Pick the lines holding the string "Task" out of the records and copy them.

• [Data to examine]
══════════

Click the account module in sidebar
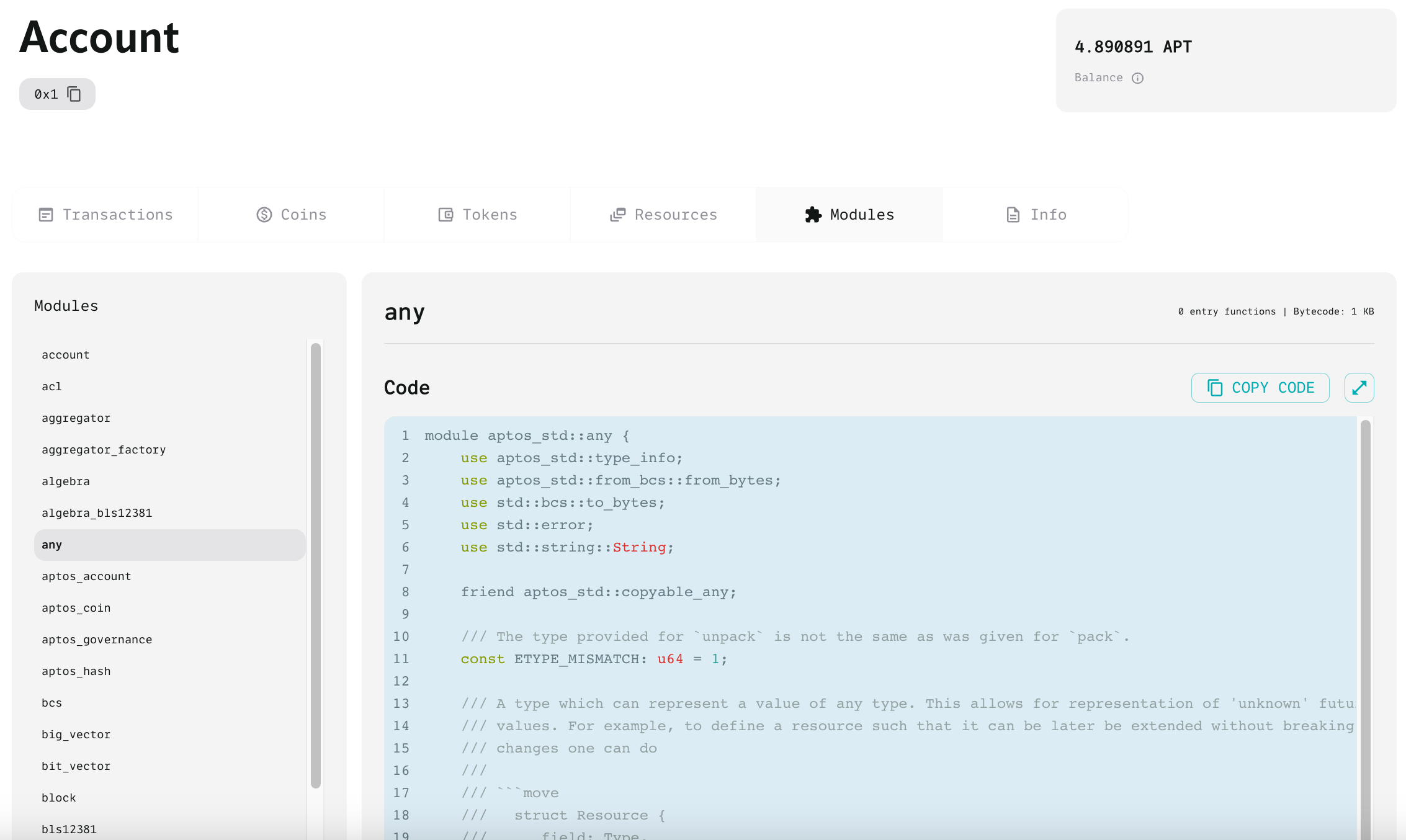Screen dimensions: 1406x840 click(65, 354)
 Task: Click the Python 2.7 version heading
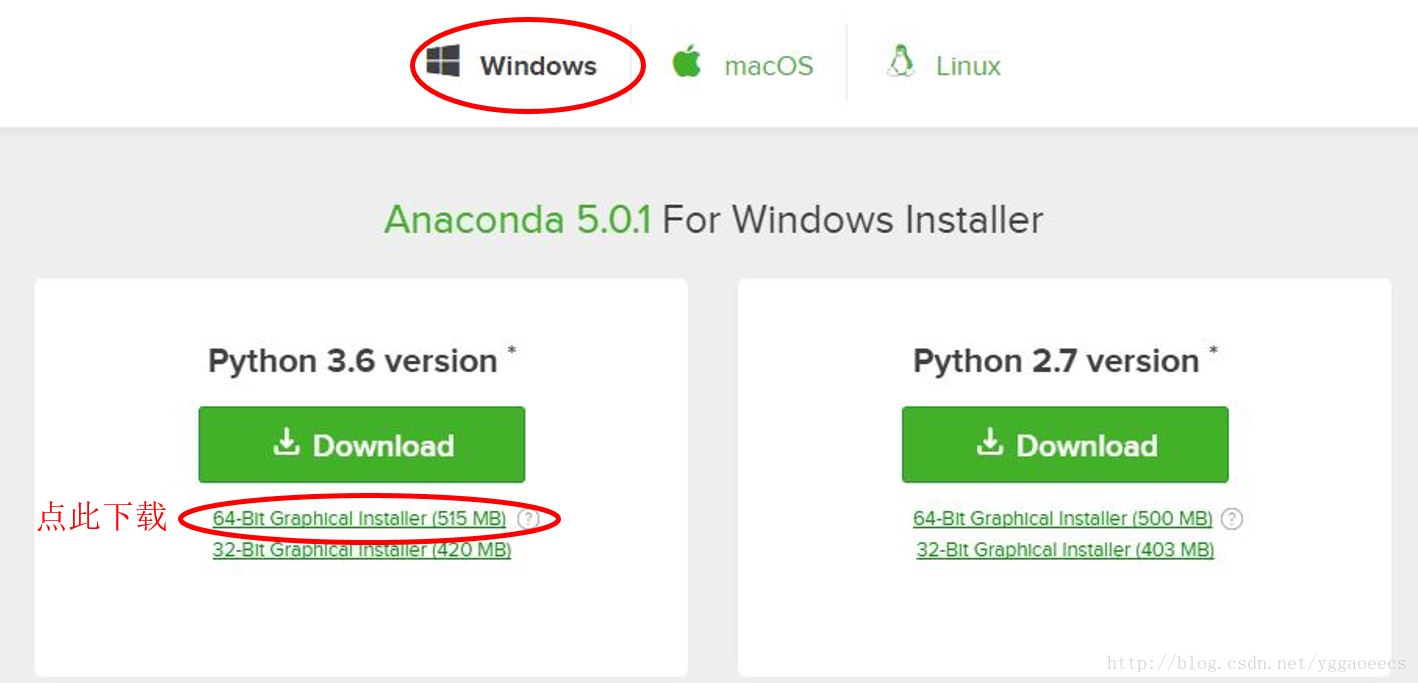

══════════

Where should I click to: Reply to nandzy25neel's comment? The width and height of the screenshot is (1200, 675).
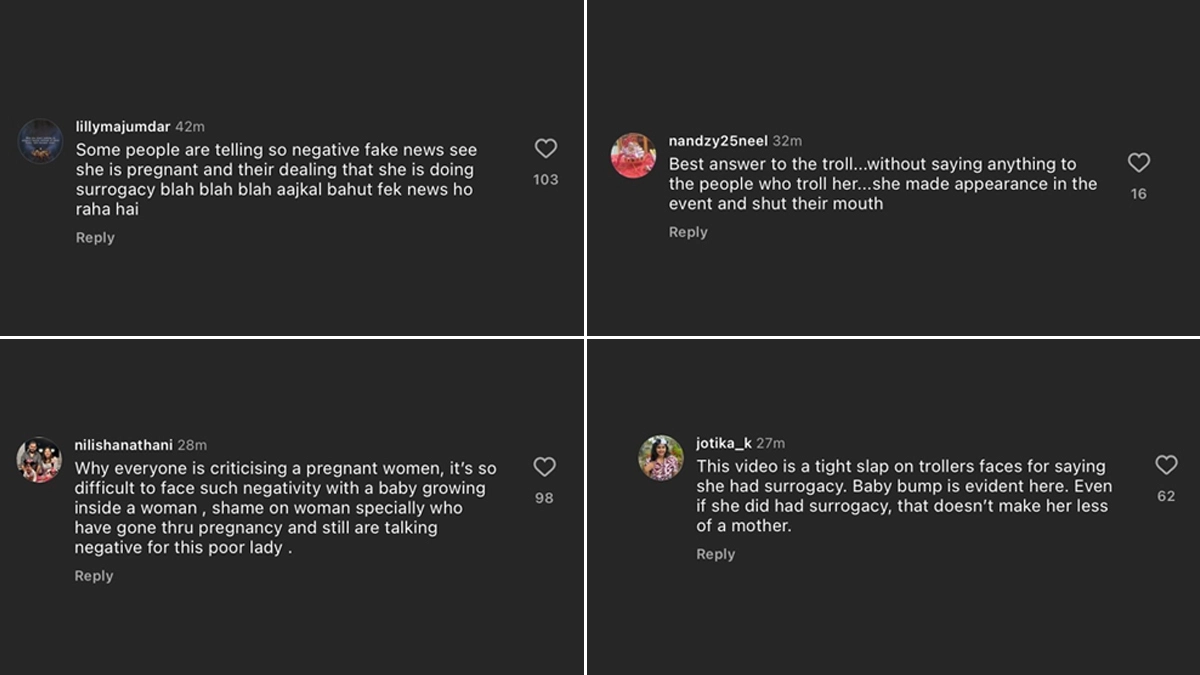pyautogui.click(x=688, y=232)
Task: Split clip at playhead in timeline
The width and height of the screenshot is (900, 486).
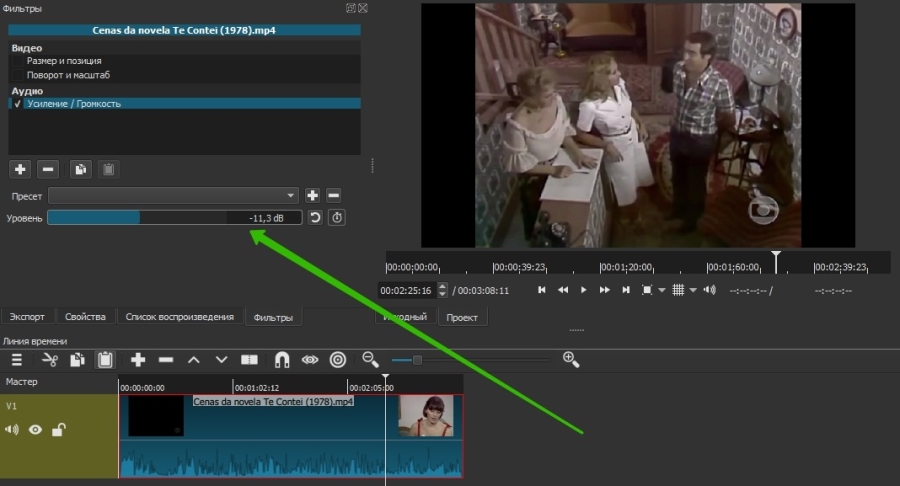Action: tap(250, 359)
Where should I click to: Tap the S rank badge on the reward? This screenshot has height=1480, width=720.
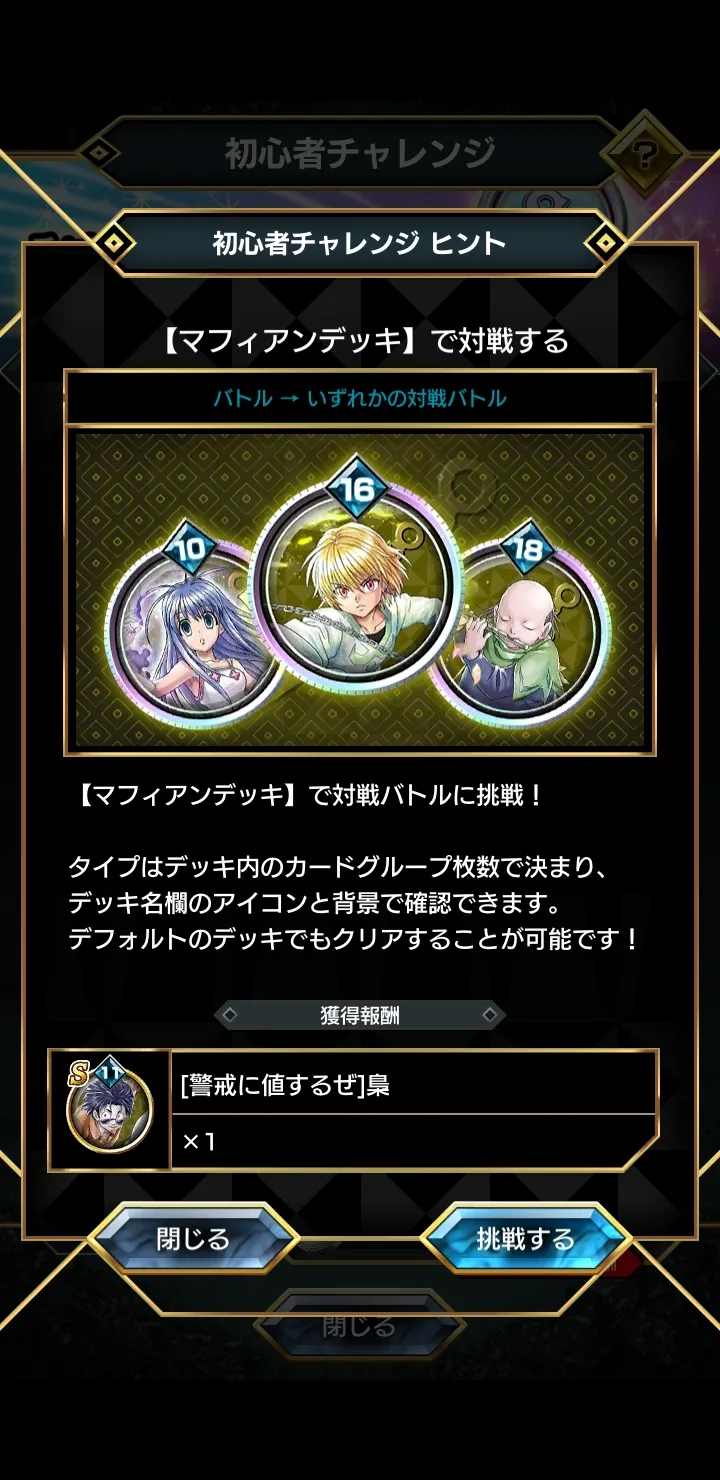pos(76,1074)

══════════

• [Result of the exercise]
 Task: Click the Python 2.7 version heading
Task: Split clip at playhead in timeline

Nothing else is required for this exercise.